The other driver was clearly at fault, but because Jane's car insurance was written in a no-fault state, her insurance company said she wouldn't be able to collect any expenses from the other driver. To make matters worse, Jane did not have medical insurance, she had a high deductible on her car insurance, and she was walking with crutches and in pain.
The Graduate Record Exams were scheduled in two weeks. She was on track to apply for graduate school with a January 31 application deadline looming. She had finals coming up for the pre-requisite courses she needed to take to get into a very competitive program.
She would have been under enough pressure to do well in her courses, take the GREs & finish her graduate application, without the accident. But now she had doctor bills, a lawyer, medical, and physical therapy appointments. By mid-January she was really feeling the stress, because now she had 3 essays to complete to meet that application deadline.
Sometime in the middle of this January madness, Jane had a dream that amazed and comforted her. She dreamt of her grandmother, who had died 3 years before. Her grandmother told her not worry, that she was here with her now, and she would be by her side every step of the way. She told her that even though things look bleak right now, everything was going to work out just perfectly. Not to worry.
Understand that Jane is as down-to-earth as they come. There's not a speck of the woo-woo, or sentimentality about her. But this dream really did bring her a needed dose of comfort and ease.
On April 2, precisely on Jane's birthday, she got her letter of acceptance to graduate school. She was in!! She had pinned all her hopes on this one school because she wanted to remain in the same city where her boyfriend was completing his grad school. She had no wiggle room here. No other options.
A week later, against all odds, she heard that her car insurance case had been settled.

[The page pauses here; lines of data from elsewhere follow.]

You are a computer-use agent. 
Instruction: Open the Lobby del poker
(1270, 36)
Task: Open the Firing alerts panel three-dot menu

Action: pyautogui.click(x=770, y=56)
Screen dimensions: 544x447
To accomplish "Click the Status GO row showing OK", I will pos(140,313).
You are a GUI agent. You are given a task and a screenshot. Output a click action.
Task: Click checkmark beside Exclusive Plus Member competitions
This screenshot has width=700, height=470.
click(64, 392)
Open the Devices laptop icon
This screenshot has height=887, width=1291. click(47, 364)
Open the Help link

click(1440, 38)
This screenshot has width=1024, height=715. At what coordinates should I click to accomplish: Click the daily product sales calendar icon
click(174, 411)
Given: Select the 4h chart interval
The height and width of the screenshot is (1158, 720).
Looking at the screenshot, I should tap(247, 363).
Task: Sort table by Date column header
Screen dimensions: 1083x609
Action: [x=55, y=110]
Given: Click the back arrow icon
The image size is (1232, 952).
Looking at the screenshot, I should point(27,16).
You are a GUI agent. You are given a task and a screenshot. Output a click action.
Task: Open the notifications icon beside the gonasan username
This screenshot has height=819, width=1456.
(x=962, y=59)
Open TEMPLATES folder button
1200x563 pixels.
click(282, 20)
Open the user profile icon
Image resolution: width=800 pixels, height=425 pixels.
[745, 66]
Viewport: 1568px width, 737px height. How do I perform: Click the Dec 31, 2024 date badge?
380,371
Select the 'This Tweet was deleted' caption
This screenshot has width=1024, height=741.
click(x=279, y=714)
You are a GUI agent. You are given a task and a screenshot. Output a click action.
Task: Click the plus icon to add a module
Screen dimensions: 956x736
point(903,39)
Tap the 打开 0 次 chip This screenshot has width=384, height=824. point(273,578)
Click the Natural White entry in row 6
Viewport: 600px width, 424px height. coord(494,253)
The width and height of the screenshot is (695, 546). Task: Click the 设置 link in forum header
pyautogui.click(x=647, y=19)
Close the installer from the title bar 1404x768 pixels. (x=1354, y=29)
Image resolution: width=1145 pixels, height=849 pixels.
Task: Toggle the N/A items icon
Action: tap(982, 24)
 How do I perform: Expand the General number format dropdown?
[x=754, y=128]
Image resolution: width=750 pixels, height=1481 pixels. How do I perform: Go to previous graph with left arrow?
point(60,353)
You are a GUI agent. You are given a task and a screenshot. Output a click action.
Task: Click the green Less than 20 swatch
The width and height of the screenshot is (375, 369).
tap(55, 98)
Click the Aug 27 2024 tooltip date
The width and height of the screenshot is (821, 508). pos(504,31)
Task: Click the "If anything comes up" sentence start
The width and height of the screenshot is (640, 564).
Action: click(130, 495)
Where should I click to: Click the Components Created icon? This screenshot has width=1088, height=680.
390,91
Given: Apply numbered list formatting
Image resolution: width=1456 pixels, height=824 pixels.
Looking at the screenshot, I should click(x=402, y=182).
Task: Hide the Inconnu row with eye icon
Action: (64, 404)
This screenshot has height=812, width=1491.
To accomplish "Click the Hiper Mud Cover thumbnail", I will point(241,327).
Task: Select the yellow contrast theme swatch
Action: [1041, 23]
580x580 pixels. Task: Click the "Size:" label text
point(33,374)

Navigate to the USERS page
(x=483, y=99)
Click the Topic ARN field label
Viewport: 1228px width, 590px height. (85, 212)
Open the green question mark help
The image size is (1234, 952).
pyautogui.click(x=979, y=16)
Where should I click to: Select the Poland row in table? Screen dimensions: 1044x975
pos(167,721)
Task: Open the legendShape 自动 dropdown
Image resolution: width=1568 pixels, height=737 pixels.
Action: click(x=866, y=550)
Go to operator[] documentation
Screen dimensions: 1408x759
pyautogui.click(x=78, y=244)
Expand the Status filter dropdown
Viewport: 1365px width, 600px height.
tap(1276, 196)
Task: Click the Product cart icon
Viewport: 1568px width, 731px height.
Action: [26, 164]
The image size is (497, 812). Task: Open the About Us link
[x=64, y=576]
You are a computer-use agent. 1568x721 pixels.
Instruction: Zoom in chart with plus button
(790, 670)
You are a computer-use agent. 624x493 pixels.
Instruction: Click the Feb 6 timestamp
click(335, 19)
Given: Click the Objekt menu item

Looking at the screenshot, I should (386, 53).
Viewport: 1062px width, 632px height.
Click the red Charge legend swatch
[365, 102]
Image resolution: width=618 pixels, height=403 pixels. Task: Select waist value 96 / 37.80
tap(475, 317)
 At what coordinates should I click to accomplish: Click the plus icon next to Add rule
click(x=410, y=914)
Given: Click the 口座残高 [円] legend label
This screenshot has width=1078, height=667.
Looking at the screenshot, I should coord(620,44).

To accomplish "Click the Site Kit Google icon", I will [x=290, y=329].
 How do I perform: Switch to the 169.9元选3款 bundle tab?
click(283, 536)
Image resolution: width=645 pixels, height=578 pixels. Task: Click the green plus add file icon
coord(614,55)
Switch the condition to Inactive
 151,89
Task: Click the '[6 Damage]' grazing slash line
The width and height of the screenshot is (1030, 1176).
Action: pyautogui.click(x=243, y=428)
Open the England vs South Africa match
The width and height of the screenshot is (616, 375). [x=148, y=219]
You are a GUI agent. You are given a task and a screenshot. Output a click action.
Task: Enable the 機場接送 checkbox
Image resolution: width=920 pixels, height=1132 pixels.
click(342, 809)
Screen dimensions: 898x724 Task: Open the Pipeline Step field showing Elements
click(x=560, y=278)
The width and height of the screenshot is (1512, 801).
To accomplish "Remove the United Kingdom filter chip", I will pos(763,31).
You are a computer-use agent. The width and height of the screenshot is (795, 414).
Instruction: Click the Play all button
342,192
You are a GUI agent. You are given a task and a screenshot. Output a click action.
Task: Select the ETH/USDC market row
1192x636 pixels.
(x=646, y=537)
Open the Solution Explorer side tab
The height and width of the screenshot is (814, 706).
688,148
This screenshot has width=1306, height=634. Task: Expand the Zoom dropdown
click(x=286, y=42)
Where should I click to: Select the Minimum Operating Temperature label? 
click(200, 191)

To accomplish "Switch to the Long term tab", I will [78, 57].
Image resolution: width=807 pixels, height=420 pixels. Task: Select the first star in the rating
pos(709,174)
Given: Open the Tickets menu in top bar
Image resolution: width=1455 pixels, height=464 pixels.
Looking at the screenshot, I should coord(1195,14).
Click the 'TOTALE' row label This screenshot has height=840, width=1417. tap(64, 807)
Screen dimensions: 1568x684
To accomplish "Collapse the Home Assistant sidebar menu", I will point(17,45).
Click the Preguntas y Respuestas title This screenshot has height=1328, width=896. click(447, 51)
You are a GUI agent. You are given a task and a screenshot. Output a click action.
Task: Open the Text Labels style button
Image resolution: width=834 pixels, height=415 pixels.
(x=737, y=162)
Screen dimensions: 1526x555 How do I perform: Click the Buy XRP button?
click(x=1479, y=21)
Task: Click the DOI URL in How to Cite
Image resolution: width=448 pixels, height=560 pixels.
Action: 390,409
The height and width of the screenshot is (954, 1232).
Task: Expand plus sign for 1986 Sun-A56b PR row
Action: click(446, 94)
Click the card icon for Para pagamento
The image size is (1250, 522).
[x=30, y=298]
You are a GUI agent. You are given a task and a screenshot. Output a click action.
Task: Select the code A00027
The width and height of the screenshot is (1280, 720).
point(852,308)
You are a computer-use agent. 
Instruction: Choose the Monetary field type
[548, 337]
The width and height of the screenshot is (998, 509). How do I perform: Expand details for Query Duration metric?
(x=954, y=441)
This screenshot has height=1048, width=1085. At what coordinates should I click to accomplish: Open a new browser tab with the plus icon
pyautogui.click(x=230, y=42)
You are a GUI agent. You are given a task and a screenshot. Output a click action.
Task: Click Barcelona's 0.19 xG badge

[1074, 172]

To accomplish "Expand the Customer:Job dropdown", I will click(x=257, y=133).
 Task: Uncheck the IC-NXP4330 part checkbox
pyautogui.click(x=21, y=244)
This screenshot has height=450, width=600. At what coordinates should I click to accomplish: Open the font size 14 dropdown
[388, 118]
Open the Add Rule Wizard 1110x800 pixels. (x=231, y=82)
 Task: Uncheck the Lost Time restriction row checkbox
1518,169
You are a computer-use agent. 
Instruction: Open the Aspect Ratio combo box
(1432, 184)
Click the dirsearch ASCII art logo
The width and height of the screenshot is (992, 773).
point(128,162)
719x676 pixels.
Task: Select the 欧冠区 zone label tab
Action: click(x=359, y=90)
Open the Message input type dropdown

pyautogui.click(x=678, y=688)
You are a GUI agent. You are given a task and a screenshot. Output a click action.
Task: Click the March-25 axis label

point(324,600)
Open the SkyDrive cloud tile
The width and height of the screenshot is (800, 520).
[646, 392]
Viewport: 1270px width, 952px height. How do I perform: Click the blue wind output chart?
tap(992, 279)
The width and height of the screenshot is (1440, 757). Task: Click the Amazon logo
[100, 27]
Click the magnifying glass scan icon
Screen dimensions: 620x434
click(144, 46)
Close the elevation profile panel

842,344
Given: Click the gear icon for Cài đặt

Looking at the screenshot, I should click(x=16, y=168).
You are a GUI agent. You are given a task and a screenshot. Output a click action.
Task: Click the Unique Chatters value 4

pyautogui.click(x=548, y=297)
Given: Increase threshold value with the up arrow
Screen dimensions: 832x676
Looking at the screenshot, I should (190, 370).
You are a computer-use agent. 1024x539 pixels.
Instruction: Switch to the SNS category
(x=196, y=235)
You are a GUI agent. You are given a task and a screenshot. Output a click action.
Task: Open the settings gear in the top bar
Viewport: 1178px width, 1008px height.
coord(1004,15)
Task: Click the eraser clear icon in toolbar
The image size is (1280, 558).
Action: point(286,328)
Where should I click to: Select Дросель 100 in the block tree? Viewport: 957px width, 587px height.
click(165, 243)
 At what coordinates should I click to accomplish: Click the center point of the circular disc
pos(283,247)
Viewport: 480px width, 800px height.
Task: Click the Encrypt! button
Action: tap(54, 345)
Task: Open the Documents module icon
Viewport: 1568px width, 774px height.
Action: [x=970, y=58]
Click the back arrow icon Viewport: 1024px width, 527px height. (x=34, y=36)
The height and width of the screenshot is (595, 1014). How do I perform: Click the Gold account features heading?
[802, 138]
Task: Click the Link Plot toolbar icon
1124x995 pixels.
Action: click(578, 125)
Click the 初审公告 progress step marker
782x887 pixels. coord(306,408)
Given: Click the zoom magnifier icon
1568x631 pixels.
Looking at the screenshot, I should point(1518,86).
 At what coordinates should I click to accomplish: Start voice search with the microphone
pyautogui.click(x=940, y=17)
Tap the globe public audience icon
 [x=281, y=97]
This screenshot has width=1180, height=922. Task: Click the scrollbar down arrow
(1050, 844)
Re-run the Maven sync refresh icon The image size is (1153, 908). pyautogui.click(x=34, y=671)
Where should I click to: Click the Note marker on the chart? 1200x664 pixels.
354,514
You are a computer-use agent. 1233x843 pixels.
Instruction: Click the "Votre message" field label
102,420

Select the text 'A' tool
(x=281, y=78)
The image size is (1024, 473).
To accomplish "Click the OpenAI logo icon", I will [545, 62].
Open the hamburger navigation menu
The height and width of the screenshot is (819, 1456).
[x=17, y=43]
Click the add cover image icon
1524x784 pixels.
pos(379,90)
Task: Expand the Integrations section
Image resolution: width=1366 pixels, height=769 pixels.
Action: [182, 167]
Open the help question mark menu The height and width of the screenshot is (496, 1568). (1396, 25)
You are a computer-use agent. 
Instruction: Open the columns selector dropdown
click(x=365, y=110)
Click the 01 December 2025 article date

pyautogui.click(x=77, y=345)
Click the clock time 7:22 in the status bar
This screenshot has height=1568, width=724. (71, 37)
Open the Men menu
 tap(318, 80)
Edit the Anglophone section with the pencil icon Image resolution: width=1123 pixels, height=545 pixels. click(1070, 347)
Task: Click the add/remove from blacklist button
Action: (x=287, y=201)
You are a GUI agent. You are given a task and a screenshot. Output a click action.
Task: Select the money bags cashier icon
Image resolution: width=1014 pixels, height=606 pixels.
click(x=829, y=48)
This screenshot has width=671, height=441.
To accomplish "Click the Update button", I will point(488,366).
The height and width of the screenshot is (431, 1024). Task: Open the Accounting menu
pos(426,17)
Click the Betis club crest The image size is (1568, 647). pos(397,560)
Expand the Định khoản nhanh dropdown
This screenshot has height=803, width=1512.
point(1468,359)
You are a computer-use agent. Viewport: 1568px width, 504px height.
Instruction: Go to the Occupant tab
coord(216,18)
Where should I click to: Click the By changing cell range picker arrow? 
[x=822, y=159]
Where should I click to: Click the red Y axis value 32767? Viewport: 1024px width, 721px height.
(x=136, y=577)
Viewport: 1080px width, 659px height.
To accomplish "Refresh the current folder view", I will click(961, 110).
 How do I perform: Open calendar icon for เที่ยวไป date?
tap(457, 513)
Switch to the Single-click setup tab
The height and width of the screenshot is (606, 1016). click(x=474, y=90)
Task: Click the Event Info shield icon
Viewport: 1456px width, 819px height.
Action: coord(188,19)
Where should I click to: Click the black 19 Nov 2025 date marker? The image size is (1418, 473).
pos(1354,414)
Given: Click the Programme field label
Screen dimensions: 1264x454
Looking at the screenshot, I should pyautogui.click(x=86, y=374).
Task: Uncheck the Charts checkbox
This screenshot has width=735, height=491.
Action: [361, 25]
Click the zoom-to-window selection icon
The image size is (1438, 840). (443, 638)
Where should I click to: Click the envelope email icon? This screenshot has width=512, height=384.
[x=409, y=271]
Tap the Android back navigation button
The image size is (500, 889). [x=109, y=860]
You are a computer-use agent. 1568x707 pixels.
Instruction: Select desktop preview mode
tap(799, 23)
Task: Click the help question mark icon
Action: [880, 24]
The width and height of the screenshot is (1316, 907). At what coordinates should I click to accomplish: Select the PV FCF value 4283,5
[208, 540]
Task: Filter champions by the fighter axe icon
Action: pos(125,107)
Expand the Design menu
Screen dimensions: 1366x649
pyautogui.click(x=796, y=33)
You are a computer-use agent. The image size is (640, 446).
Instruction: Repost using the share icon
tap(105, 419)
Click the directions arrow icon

Her car would be replaced, her medical expenses paid for, and there was just enough money left over to pay for her first semester of graduate school.
(Connie Schultz' friend) Diana calls these moments blessings, reminders of a force much greater than our own and willfully trying to comfort us if we'd just stop thinking so hard.
In the middle of all our worries, grief, or scurrying around when these special moments come to us it's truly a special gift. And being able to share these stories with others makes it all the better. Thanks Connie, Diana, and Jane.